Disable the heal instance info cache periodic task

The _heal_instance_info_cache periodic task predates the introduction of the server external events API which is now the canonical way to refresh the cache. This change updates the default value of ``[compute]heal_instance_info_cache_interval`` to -1 disabling it by default. The nova-ovs-hybrid-plug job is extended to test the legacy configuration value and the config override is removed from nova-next Closes-Bug: #1996094 Related-Bug: #2089225 Change-Id: I33ac91bb4f3ead51af2f7005002d5eb5078540d9
2025-01-16 18:02:57 +00:00 · 2025-01-16 18:02:57 +00:00 · b3f8815720
commit b3f8815720
parent 26d174b65d
3 changed files with 50 additions and 5 deletions
--- a/.zuul.yaml
+++ b/.zuul.yaml
@ -210,6 +210,9 @@
          $NEUTRON_CONF:
            nova:
              live_migration_events: True
+          $NOVA_CPU_CONF:
+              compute:
+                heal_instance_info_cache_interval: 60
    group-vars:
      subnode:
        devstack_localrc:
@ -250,6 +253,9 @@
            $NEUTRON_CONF:
              nova:
                live_migration_events: True
+            $NOVA_CPU_CONF:
+              compute:
+                heal_instance_info_cache_interval: 60
    post-run: playbooks/nova-live-migration/post-run.yaml

 - job:
@ -422,10 +428,6 @@
              # reduce the number of placement calls in steady state. Added in
              # Stein.
              resource_provider_association_refresh: 0
-              # Neutron networking backends today are expected to work without
-              # the periodic healing of the cache in Nova. Turn it off to gain
-              # additional performance.
-              heal_instance_info_cache_interval: -1
            workarounds:
              # This wa is an improvement on hard reboot that cannot be turned
              # on unconditionally. But we know that ml2/ovs sends plug time
--- a/nova/conf/compute.py
+++ b/nova/conf/compute.py
@ -1085,7 +1085,7 @@ Related options:
  to be synchronized manually.
 """),
    cfg.IntOpt('heal_instance_info_cache_interval',
-        default=60,
+        default=-1,
        help="""
 Interval between instance network information cache updates.

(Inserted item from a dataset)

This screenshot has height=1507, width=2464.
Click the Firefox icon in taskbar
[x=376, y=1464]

--- a/releasenotes/notes/disable_heal_instance_info_cache_interval-0d9ae7c12793bf7b.yaml
+++ b/releasenotes/notes/disable_heal_instance_info_cache_interval-0d9ae7c12793bf7b.yaml
@ -0,0 +1,43 @@
+---
+upgrade:
+  - |
+    ``[compute]heal_instance_info_cache_interval`` now defaults to -1.
+
+    In the early days of Nova, all networking was internal, then ``quantum``,
+    now known as ``neutron`` was introduced.
+    When the networking subsystem was being externalized and neutron was
+    optional Nova still needed to keep track of the ports associated with an
+    instance.
+    To that end, to avoid these expensive calls to an optional service the
+    instance info cache was extended to include network information and a
+    periodic task was introduced to update it in
+    ``08fa534a0d28fa1be48aef927584161becb936c7`` as part of the
+    ``Essex`` release.
+
+    As we have learned over the years per compute periodic tasks that call
+    other services do not scale well as the number of compute nodes increases.

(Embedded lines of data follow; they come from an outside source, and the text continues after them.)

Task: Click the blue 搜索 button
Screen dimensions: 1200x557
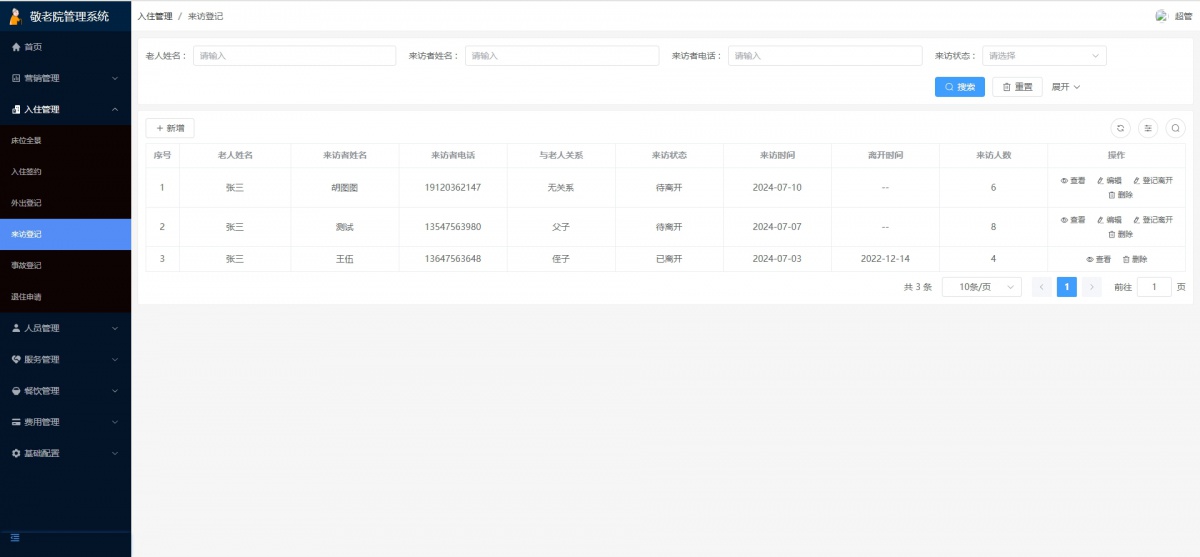Action: click(960, 87)
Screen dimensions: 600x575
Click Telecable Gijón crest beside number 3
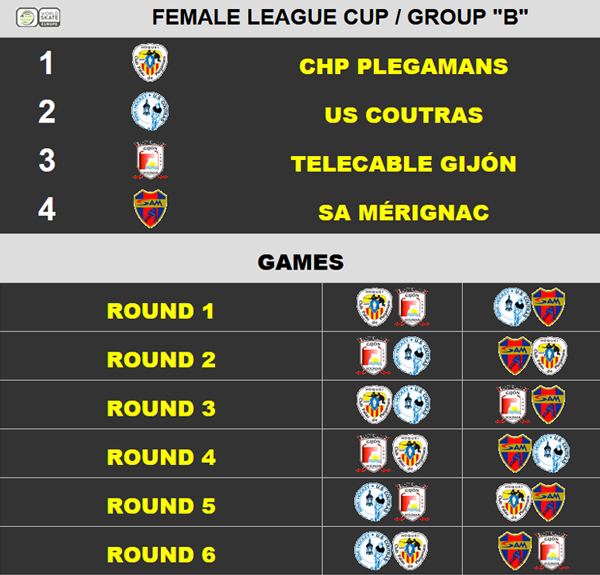coord(150,160)
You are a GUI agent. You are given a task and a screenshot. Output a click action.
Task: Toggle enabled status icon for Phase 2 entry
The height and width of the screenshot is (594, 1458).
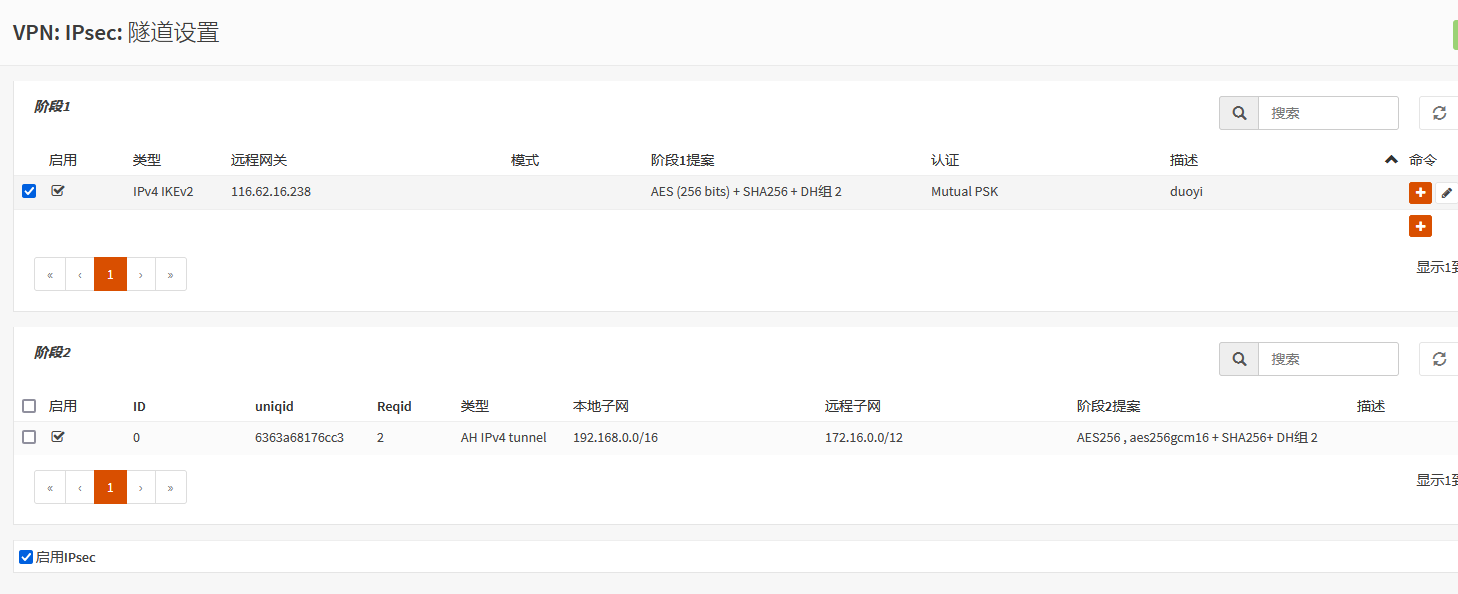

+    In ``ce936ea5f3ae0b4d3b816a7fe42d5f0100b20fca`` the os-server-external-events
+    API was introduced. The server external events API allows external systems
+    such as Neutron to trigger cache refreshes on demand, this was part
+    of the Icehouse release. With the introduction of this API, neutron was
+    modified to send network-changed events on a per-port basis as API actions
+    are performed on neutron ports. When that was introduced the default value
+    of ``[compute]heal_instance_info_cache_interval`` was not changed
+    to ensure there was no upgrade impact.
+
+    In``ba44c155ce1dcefede9741722a0525820d6da2b8`` as part of bug #1751923
+    the _heal_instance_info_cache periodic task was modified to pass a
+    "force_refresh" forcing Nova to lookup the current state of all ports for
+    the instance from neutron and fully rebuild the info_cache. This has the
+    side effect of making the already poor scaling of this optional periodic
+    task even worse.
+
+    In this release, the default behaviour of Nova has been changed to
+    disable the periodic, optimizing for performance, scale, power consumption
+    and typical deployment topologies, where the instance network information
+    is updated by neutron via the external event API as ports are modified.
+    This should significantly reduce the background neutron API load in
+    medium to large clouds. If you have a neutron backend that does not
+    reliably send network-changed event notifications to Nova you can
+    re-enable this periodic task by setting
+    ``[compute]heal_instance_info_cache_interval`` to a value greater than 0.